Your goal:
Copy out each line below that has the word "with" in it.

┄┄┄┄┄┄┄┄┄┄

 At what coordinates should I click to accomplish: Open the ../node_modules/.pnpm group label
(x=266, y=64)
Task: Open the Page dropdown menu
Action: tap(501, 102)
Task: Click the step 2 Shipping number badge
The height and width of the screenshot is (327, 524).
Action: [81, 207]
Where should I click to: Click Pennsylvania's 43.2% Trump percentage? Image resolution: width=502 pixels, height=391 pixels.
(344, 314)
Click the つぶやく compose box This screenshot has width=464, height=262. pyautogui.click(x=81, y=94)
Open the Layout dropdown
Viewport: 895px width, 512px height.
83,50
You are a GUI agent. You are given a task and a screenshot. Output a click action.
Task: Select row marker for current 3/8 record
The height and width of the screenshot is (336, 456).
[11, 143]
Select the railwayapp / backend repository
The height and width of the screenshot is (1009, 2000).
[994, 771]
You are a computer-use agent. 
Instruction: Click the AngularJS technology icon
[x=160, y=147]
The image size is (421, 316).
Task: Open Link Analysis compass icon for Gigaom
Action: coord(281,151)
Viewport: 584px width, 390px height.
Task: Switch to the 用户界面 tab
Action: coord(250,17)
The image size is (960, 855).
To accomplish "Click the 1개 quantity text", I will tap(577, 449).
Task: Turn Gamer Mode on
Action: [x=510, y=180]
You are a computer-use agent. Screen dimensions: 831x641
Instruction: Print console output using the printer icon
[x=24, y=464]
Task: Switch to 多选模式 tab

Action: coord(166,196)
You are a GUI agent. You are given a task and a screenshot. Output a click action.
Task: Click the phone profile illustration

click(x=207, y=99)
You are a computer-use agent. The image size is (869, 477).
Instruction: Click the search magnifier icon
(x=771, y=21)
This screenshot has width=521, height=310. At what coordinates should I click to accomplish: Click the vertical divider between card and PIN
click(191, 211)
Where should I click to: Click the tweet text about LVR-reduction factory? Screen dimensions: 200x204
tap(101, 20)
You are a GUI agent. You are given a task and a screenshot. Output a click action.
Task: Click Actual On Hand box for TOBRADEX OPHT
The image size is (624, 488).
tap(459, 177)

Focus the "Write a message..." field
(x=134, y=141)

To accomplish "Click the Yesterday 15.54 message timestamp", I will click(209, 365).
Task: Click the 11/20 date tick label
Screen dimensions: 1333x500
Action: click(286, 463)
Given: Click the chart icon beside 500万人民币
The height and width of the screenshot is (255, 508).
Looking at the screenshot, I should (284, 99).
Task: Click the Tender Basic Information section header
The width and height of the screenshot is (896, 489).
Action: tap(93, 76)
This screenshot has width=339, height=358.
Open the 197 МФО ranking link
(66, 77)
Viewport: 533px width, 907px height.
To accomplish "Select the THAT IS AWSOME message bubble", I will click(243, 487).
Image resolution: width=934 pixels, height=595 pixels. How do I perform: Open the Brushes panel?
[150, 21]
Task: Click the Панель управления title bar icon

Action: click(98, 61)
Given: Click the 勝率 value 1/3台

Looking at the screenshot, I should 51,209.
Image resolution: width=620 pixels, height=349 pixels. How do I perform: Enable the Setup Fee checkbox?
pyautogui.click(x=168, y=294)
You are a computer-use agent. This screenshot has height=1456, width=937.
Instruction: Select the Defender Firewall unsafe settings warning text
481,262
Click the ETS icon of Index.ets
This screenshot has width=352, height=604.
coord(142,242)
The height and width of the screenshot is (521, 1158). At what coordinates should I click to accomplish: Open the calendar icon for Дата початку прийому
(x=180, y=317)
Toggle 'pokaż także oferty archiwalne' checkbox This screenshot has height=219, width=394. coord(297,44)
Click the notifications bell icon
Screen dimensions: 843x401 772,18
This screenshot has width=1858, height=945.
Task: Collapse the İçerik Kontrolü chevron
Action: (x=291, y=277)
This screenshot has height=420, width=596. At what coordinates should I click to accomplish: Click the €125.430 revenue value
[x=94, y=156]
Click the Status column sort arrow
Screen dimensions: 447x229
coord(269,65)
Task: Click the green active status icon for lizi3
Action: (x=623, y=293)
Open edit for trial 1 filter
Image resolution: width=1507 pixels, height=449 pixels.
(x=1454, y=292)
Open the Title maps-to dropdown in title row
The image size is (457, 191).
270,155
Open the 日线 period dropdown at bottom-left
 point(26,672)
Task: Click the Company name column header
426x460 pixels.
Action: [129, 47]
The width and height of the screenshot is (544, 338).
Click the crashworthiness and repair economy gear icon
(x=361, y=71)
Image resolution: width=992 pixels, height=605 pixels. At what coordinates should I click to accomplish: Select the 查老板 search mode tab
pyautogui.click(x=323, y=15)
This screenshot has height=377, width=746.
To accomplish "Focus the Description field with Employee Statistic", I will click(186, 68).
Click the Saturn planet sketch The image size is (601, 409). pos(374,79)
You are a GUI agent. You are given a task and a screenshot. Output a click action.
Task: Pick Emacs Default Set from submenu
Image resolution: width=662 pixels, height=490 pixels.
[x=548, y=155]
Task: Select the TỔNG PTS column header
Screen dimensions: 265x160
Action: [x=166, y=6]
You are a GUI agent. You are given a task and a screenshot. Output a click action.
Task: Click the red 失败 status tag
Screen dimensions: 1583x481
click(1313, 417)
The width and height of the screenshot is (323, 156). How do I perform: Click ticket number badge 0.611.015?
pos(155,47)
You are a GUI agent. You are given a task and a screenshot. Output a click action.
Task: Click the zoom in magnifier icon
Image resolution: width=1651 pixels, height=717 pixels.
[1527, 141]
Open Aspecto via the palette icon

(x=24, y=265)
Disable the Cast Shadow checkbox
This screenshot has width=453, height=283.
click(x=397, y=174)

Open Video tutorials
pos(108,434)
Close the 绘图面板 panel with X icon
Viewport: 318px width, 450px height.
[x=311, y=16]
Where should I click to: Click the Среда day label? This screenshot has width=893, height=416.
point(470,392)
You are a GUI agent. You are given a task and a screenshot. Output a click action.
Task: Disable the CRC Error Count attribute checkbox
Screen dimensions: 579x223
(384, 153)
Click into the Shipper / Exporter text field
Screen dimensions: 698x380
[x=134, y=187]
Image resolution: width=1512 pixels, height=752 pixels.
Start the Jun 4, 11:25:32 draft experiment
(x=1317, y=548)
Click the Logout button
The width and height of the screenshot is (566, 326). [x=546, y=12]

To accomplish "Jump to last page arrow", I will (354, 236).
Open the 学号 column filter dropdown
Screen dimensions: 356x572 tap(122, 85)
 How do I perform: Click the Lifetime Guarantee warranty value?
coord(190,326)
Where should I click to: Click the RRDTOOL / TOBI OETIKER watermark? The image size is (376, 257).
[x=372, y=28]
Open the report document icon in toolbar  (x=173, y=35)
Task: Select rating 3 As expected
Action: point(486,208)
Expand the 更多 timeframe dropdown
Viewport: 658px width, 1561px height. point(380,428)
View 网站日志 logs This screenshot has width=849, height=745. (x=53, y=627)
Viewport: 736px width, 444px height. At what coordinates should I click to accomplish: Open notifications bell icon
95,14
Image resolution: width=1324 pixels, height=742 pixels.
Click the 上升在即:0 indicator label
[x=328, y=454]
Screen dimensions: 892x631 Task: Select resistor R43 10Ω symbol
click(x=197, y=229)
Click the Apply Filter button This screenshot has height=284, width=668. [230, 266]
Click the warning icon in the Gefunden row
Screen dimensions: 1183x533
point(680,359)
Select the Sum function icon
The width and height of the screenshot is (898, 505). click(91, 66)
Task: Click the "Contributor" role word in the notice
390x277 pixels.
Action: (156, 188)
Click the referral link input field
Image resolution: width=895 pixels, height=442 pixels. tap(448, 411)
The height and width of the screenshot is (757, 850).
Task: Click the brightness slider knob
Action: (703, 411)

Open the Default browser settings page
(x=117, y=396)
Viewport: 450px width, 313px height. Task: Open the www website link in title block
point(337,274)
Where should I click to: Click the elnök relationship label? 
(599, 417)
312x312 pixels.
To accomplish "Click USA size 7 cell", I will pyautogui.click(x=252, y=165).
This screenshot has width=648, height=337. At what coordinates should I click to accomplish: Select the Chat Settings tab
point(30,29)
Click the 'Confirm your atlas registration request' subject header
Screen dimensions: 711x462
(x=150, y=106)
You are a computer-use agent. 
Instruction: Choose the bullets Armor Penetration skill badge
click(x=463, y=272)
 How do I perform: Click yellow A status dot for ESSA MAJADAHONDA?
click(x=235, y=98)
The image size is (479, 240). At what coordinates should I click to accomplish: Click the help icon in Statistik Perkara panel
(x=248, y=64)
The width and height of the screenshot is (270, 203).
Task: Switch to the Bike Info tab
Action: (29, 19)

┄┄┄┄┄┄┄┄┄┄

Solution below:
To accomplish "Focus the Description field with Employee Statistic", I will click(186, 68).
Close the 绘图面板 panel with X icon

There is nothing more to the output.